Exercise passage >>
* * * * *

Handle French Characters in Java

17,988

Solution 1

This is an encoding problem, and the à clearly identify that this is UTF-8 text interpreted as ISO-Latin-1 (or one of its cousins).

Ensure that your JSP-page at the top show that it uses UTF-8 encoding.

Solution 2

You get "ABC Farmacéutica Corporation" because the string you receive from the client is ISO-8859-1, you need to convert it into UTF-8 before you URL decode it. Like this :

bbb = URLDecoder.decode(new String(bbb.getBytes("ISO-8859-1"), "UTF-8"), "UTF-8");

NOTE : some encodings cannot be converted from and to different encodings without risking data loss. For example, you cannot convert Thaï characters (TIS-620) to another encoding, not even UTF-8. For this reason, avoid converting from one encoding to another, unless ultimately necessary (ie. the data comes from an external, third perty, or proprietary source, etc.) This is only a solution on how to convert from one source to another, knowing the source encoding.

Solution 3

I suspect the problem is with character encoding on the page. Make sure the page you submit from and the one you display to use the same character set and make sure that you set it explicitely. for instance if your server runs on Linux the default encoding will be UTF-8 but if you view the page on Windows it will assume (if no encoding is specified) it to be ISO-8859-1. Also when you are receiving the submitted text on your server side, the server will assume the default character set when building the string -- whereas your user might have used a differrent encoding if you didn't specify one.

* * * * *

Saved data entries

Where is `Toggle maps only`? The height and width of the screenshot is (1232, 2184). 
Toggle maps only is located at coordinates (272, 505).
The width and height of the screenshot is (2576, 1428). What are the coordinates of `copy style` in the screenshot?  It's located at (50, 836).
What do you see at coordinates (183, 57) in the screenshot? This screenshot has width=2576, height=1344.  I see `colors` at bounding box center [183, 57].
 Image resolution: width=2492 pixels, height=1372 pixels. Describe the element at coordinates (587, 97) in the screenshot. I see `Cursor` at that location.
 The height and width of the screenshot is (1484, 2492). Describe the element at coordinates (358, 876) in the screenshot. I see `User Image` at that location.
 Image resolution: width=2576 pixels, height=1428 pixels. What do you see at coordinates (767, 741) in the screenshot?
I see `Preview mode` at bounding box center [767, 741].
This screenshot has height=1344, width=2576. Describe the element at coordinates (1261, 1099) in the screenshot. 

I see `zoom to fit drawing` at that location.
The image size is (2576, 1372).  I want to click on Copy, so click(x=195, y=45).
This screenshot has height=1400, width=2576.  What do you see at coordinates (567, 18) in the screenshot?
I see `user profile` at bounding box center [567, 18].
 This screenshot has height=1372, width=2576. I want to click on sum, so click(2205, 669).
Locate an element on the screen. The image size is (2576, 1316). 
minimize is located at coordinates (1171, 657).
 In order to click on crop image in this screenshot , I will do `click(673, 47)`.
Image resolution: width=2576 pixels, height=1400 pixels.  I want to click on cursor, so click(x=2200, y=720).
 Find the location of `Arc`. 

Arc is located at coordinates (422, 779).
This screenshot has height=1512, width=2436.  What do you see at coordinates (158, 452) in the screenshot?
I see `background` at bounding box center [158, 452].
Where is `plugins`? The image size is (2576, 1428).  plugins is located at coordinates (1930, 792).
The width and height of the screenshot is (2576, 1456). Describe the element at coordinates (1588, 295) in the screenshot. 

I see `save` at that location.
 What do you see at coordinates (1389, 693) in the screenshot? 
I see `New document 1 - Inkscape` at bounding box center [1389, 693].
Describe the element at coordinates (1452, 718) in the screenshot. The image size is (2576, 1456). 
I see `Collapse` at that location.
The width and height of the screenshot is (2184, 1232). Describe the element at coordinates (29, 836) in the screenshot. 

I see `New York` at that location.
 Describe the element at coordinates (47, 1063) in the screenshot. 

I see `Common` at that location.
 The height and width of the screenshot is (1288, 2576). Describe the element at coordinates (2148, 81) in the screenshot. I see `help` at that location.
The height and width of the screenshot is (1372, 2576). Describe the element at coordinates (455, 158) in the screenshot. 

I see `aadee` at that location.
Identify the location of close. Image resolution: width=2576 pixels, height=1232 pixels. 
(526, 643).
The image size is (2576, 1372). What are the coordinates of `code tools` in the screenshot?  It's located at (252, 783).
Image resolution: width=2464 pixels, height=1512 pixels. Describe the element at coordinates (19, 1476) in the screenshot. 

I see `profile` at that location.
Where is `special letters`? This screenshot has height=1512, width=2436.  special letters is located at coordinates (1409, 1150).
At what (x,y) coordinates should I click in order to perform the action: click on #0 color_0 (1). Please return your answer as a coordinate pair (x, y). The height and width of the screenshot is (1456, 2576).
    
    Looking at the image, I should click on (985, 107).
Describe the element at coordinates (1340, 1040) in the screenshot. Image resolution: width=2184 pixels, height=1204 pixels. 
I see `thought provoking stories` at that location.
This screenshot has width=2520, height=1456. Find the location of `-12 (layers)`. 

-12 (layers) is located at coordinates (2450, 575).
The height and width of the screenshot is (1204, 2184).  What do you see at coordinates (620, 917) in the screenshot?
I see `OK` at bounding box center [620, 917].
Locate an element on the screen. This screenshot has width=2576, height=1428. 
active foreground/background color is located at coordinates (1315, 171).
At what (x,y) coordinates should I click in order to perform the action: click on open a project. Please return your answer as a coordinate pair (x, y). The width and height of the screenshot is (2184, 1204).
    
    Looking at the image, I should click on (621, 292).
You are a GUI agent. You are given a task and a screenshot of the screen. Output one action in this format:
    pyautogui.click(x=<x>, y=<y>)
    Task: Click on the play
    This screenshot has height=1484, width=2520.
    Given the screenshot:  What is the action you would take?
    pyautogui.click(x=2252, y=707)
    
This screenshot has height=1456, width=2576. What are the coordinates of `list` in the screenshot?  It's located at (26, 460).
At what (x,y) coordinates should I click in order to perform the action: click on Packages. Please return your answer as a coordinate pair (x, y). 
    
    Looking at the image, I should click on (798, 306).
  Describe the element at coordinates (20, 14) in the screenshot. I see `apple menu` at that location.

* * * * *

Directions for this task >> Copy out the entire text on handling French characters in Java from above, word for word.

Exercise result >>
Handle French Characters in Java

17,988

Solution 1

This is an encoding problem, and the à clearly identify that this is UTF-8 text interpreted as ISO-Latin-1 (or one of its cousins).

Ensure that your JSP-page at the top show that it uses UTF-8 encoding.

Solution 2

You get "ABC Farmacéutica Corporation" because the string you receive from the client is ISO-8859-1, you need to convert it into UTF-8 before you URL decode it. Like this :

bbb = URLDecoder.decode(new String(bbb.getBytes("ISO-8859-1"), "UTF-8"), "UTF-8");

NOTE : some encodings cannot be converted from and to different encodings without risking data loss. For example, you cannot convert Thaï characters (TIS-620) to another encoding, not even UTF-8. For this reason, avoid converting from one encoding to another, unless ultimately necessary (ie. the data comes from an external, third perty, or proprietary source, etc.) This is only a solution on how to convert from one source to another, knowing the source encoding.

Solution 3

I suspect the problem is with character encoding on the page. Make sure the page you submit from and the one you display to use the same character set and make sure that you set it explicitely. for instance if your server runs on Linux the default encoding will be UTF-8 but if you view the page on Windows it will assume (if no encoding is specified) it to be ISO-8859-1. Also when you are receiving the submitted text on your server side, the server will assume the default character set when building the string -- whereas your user might have used a differrent encoding if you didn't specify one.